Оставшись без подмоги, мать обвязывала валун верёвкой, сделав помочи, запрягалась в пеньковую упряжь – и тащила его на обочину дороги, вязнув резиновыми сапогами в раскисшем от весенних дождей чернозёме. И вот таким макаром одна, удивив всю деревню, вытащила на развилку просёлка, соединявшегося с большаком, огромный красноватый, в белёсых прожилках огромный валун, прозванный потом её односельчанами Вериным Камнем. Игорь ещё мальчишкой, когда возвращался из Суджи по большаку, шёл на два верных ориентира, чтобы не сбиться с пути – на старую ракиту с дуплом и на Верин Камень. Как на маяк шёл он на гранитный валун и в молочно-туманное утро, и в густую осеннюю темень. И всегда, выходя на Верин Камень, думал: непонятно как, очевидно, только с Божьей помощью, сволокла с пахотного поля этот огромный камень матушка. И ведь вовсе не богатырка, а сухопарая крестьянка-колхозница, вдова, многодетная мать его – Вера Ивановна Лаврищева, урождённая Ковалёва.
Как-то, не выдержав, спросил мать:
– Как ты сдюжила с тем камушком-то, ма?
– С каким камушком? – насторожилась мать.
– Ну, с тем валуном, что все зовут Вериным Камнем?
– Господь помог, – отмахнулась от вопроса Игоря мать. – И чудотворная Пряжевская икона Богородицы. Верить, терпеть, прощать и любить. Этим и живу по сей день.

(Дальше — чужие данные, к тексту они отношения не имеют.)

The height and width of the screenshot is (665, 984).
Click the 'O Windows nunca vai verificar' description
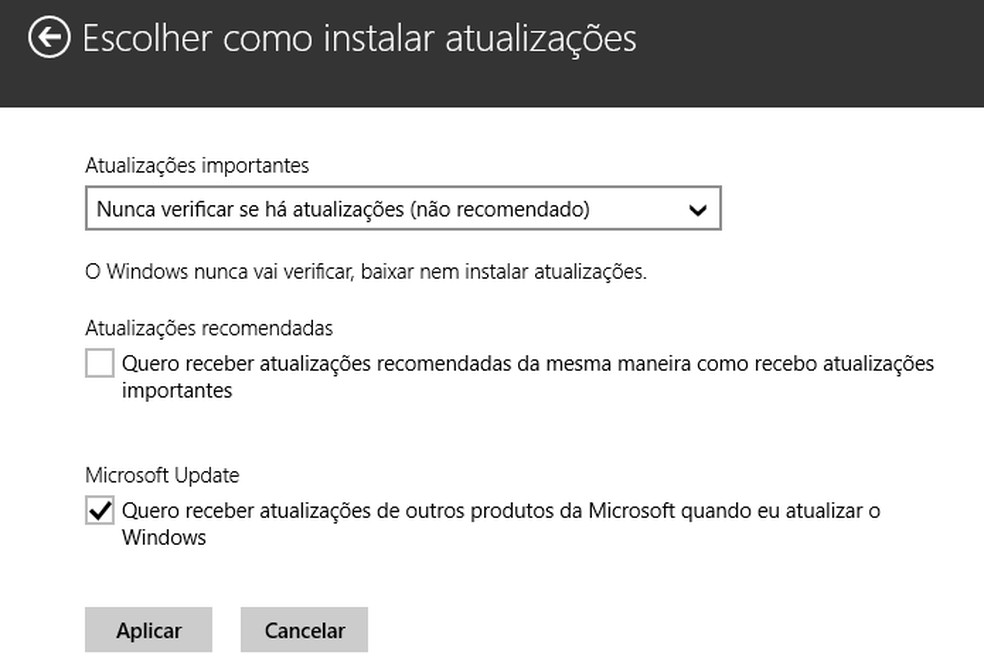pos(365,272)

В тот свой приезд в Гуево Игорь Ильич из простого любопытства, «из интереса», как он сам определил свой мотив, пошёл с крестоходцами из Горналя в Гуево. Шли с чудотворной иконой Прсвятой Богородицы, привезённой монахами из Греции ещё в 14 веке, спускались с крутой горы, на которой стоял монастырь, под песнопения церковного хора и верующих шли через поле, минуя Верин Камень. Потом через деревянный мост перебрались к соседям, в украинское Мирополье, а потом, по холмам и яругам в обратный путь.
И странное, необъяснимое чувство вдруг охватило его, человека с партбилетом в кармане, записного безбожника, в этой пёстрой толпе, шагавшей с иконами и хоругвями сквозь дрожащий зной летнего дня. Это чувство, знакомое ему по детским ощущениям, звалось – РАДОСТЬЮ. Такое ставшее таким редким, почти утраченным в бытовой и служебной суете животворящее человеческое чувство, без которого не бывает человеческого счастья.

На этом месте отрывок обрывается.